4 Der HERR sagte zu ihm: Das ist das Land, das ich Abraham, Isaak und Jakob versprochen habe mit dem Schwur: Deinen Nachkommen werde ich es geben. Ich habe es dich mit deinen Augen schauen lassen. Hinüberziehen wirst du nicht.
5 Danach starb Mose, der Knecht des HERRN, dort in Moab, wie es der HERR bestimmt hatte.
6 Man begrub ihn im Tal, in Moab, gegenüber Bet-Pegor. Bis heute kennt niemand sein Grab.
7 Mose war hundertzwanzig Jahre alt, als er starb. Sein Auge war noch nicht getrübt, seine Frische war noch nicht geschwunden.
8 Die Israeliten beweinten Mose dreißig Tage lang in den Steppen von Moab. Danach war die Zeit des Weinens und der Klage um Mose beendet.
9 Josua, der Sohn Nuns, war vom Geist der Weisheit erfüllt, denn Mose hatte ihm die Hände aufgelegt. Die Israeliten hörten auf ihn und taten, was der HERR dem Mose aufgetragen hatte.
10 Niemals wieder ist in Israel ein Prophet wie Mose aufgetreten.

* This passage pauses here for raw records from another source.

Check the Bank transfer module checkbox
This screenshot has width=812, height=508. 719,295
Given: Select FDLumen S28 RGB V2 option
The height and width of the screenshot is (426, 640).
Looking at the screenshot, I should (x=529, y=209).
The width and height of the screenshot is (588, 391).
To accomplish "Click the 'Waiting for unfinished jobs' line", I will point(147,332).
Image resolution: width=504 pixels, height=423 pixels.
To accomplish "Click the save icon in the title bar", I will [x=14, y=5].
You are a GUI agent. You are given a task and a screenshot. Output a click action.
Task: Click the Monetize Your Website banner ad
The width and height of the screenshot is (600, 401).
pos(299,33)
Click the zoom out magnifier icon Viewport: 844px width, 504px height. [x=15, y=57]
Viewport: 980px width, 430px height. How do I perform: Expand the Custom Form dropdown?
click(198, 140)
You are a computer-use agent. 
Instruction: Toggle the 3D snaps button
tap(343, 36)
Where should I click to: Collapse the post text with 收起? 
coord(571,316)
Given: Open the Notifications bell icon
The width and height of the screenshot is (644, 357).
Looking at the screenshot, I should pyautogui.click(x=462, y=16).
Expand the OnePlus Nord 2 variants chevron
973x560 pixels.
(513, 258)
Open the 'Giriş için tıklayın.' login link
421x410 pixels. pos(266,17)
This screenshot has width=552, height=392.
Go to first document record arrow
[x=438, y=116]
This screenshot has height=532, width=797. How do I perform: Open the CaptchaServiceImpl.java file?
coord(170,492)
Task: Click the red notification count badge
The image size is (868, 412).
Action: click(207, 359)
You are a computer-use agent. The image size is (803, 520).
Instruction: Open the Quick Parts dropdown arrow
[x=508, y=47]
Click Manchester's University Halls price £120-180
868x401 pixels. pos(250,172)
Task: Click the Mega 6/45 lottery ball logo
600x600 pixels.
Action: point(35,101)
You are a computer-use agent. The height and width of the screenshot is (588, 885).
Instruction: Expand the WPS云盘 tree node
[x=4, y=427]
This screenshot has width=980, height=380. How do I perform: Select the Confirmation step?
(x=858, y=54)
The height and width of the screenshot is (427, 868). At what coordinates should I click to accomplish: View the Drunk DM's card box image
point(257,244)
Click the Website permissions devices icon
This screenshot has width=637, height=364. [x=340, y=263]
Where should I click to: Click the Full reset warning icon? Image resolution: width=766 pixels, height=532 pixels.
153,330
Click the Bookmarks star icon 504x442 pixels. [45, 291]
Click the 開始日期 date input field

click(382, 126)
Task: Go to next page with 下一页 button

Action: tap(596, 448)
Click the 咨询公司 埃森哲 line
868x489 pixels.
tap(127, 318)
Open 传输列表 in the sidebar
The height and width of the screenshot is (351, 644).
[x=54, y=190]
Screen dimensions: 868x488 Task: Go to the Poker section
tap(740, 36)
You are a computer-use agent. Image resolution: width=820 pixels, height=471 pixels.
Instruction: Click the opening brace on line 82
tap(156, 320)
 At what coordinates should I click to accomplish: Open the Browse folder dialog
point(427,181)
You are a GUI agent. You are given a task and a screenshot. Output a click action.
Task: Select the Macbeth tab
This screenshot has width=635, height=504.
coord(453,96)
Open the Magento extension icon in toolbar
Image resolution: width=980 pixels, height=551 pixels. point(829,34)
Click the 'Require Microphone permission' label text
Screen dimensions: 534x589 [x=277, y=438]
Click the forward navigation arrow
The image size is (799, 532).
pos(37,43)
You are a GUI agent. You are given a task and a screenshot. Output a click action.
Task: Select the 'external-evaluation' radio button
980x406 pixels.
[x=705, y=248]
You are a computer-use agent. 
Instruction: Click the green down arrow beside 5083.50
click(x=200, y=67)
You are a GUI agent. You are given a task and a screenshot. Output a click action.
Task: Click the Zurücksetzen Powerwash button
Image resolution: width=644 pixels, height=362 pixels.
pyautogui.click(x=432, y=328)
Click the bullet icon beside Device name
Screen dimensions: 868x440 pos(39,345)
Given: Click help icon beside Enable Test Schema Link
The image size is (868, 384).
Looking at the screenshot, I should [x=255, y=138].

Ihn hat der HERR von Angesicht zu Angesicht erkannt,
11 für all die Zeichen und Wunder, die er in Ägypten im Auftrag des HERRN am Pharao, an seinem ganzen Hof und an seinem ganzen Land getan hat,
12 zu all den Beweisen seiner starken Hand und zu all den Furcht erregenden und großen Taten, die Mose vor den Augen von ganz Israel vollbracht hat.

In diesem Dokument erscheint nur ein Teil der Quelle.